** Start of DATASET **
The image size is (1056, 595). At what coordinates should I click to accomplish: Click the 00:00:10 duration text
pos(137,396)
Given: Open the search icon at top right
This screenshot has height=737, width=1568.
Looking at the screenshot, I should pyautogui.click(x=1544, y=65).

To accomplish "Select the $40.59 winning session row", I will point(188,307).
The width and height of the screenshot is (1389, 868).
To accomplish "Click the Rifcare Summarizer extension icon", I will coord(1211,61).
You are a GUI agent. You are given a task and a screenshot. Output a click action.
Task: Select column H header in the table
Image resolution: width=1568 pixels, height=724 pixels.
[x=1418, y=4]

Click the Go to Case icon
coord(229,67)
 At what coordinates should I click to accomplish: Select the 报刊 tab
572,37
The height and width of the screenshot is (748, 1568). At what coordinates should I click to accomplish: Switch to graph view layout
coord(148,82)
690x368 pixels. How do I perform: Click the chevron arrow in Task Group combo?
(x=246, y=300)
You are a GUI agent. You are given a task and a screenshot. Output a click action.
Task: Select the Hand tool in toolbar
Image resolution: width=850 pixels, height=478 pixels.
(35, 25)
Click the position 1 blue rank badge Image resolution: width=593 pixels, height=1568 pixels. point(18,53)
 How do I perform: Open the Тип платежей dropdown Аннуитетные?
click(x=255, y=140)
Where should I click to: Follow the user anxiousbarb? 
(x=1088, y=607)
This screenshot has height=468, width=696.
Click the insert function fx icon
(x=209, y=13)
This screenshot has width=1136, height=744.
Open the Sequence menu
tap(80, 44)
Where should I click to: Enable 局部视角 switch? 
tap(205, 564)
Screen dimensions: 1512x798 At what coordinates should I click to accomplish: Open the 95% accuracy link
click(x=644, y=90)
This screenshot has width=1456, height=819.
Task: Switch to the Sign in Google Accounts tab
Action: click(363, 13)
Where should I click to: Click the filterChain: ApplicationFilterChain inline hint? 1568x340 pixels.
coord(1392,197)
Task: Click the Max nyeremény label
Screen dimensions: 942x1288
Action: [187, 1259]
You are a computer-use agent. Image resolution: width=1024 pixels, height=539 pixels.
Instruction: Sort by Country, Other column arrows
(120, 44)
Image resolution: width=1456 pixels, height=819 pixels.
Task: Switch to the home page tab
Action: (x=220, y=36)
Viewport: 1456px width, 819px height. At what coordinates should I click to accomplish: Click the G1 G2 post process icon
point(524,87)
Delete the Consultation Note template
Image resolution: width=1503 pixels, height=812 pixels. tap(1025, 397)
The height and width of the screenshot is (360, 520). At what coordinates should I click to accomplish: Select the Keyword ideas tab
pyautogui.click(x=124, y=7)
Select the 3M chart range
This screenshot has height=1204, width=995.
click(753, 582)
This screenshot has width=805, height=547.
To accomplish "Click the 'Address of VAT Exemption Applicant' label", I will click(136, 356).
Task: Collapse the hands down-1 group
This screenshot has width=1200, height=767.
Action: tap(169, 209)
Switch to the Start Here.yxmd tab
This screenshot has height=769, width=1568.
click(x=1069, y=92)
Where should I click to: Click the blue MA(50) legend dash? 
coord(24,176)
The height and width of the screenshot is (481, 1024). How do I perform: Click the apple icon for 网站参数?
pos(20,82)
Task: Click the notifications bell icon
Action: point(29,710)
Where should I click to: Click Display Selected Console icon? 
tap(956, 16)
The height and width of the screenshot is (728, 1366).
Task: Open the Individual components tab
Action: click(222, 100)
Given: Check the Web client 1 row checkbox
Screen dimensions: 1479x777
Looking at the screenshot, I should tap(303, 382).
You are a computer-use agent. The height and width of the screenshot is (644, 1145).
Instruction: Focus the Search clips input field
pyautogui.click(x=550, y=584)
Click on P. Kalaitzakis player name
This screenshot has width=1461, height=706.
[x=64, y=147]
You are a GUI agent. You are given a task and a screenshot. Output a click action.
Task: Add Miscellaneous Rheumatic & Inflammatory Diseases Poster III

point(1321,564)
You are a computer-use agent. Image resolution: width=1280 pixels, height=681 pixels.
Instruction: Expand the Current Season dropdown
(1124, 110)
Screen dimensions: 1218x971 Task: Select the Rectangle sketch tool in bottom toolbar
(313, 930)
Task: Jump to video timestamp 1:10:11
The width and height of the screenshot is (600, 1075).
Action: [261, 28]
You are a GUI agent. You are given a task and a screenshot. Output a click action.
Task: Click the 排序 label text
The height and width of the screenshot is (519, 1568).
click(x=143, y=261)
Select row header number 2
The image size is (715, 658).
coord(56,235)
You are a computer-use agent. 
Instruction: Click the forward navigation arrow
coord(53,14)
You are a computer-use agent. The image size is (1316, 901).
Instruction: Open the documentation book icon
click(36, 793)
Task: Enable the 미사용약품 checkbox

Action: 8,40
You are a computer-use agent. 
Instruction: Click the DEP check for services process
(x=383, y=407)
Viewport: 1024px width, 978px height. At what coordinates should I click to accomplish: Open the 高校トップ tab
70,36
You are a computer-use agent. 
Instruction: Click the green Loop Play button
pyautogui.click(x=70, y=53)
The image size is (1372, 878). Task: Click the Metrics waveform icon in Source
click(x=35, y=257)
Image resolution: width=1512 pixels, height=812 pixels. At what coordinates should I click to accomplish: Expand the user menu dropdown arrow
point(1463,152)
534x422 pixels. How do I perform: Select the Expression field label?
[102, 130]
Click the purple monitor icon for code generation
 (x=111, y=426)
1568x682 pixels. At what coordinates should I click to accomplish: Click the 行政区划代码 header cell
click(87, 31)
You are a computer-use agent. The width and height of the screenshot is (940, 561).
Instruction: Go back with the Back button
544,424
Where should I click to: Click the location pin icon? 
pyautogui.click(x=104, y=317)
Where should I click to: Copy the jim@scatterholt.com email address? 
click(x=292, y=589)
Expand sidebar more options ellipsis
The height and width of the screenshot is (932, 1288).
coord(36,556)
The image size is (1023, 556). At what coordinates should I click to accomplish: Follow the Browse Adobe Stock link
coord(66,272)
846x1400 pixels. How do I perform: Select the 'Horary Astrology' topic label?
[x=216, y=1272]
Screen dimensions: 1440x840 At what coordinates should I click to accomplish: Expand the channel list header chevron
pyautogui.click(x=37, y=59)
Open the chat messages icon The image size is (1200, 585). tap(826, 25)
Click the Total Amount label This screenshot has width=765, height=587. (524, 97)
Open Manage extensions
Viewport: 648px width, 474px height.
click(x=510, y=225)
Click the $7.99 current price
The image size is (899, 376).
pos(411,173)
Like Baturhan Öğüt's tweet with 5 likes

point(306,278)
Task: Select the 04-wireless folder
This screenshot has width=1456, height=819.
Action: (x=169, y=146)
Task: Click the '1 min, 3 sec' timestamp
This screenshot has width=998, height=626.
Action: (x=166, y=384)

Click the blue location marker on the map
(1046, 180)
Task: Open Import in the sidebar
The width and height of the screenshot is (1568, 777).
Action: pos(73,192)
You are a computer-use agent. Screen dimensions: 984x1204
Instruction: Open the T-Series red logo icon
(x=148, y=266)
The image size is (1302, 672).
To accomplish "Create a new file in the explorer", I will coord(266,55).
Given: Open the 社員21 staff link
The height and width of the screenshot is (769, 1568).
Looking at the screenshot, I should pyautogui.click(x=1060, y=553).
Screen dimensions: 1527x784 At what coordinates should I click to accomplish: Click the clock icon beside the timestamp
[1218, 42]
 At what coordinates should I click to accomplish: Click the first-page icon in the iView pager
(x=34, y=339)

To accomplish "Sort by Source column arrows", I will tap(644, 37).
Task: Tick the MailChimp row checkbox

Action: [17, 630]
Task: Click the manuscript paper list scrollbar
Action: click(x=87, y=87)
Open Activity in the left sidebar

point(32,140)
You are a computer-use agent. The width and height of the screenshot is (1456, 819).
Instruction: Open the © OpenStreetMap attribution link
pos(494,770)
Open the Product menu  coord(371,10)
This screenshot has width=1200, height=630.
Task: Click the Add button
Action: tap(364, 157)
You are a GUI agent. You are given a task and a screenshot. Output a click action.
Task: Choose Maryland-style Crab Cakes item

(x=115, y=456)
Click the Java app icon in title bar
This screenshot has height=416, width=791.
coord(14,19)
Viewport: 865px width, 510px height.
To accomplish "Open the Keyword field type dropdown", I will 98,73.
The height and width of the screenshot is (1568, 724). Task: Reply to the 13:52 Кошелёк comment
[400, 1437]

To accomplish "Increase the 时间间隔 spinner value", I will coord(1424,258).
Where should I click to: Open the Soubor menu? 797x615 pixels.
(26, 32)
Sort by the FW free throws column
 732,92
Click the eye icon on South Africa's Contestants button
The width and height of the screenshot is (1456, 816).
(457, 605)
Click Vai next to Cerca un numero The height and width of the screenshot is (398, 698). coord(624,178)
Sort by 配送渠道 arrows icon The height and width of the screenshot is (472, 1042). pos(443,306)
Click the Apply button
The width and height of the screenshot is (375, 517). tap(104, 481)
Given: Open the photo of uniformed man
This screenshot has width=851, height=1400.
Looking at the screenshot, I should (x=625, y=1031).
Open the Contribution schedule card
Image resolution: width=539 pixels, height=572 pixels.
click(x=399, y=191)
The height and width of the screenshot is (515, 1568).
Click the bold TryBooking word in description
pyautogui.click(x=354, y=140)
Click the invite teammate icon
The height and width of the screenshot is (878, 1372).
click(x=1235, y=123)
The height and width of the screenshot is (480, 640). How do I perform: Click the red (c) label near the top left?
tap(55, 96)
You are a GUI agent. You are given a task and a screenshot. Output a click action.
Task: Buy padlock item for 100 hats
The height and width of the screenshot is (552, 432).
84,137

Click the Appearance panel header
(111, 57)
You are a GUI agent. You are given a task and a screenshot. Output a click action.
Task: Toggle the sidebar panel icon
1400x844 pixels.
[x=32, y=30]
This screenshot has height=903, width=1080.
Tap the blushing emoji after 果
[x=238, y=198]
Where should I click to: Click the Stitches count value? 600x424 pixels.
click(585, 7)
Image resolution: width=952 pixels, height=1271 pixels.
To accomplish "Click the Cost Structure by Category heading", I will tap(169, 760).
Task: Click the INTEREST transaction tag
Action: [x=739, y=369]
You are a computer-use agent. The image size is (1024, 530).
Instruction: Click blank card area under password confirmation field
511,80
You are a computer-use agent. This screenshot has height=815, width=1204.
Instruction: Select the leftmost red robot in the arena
** End of DATASET **
### [GIVEN INSTRUCTION]
Copy out the entries verbatim, covering the stretch from the start through the line that contains "Action: click(363, 13)", with that line included.

### [ANSWER TO THE TASK]
The image size is (1056, 595). At what coordinates should I click to accomplish: Click the 00:00:10 duration text
pos(137,396)
Given: Open the search icon at top right
This screenshot has height=737, width=1568.
Looking at the screenshot, I should pyautogui.click(x=1544, y=65).

To accomplish "Select the $40.59 winning session row", I will point(188,307).
The width and height of the screenshot is (1389, 868).
To accomplish "Click the Rifcare Summarizer extension icon", I will coord(1211,61).
You are a GUI agent. You are given a task and a screenshot. Output a click action.
Task: Select column H header in the table
Image resolution: width=1568 pixels, height=724 pixels.
[x=1418, y=4]

Click the Go to Case icon
coord(229,67)
 At what coordinates should I click to accomplish: Select the 报刊 tab
572,37
The height and width of the screenshot is (748, 1568). At what coordinates should I click to accomplish: Switch to graph view layout
coord(148,82)
690x368 pixels. How do I perform: Click the chevron arrow in Task Group combo?
(x=246, y=300)
You are a GUI agent. You are given a task and a screenshot. Output a click action.
Task: Select the Hand tool in toolbar
Image resolution: width=850 pixels, height=478 pixels.
(35, 25)
Click the position 1 blue rank badge Image resolution: width=593 pixels, height=1568 pixels. point(18,53)
 How do I perform: Open the Тип платежей dropdown Аннуитетные?
click(x=255, y=140)
Where should I click to: Follow the user anxiousbarb? 
(x=1088, y=607)
This screenshot has height=468, width=696.
Click the insert function fx icon
(x=209, y=13)
This screenshot has width=1136, height=744.
Open the Sequence menu
tap(80, 44)
Where should I click to: Enable 局部视角 switch? 
tap(205, 564)
Screen dimensions: 1512x798 At what coordinates should I click to accomplish: Open the 95% accuracy link
click(x=644, y=90)
This screenshot has width=1456, height=819.
Task: Switch to the Sign in Google Accounts tab
Action: click(363, 13)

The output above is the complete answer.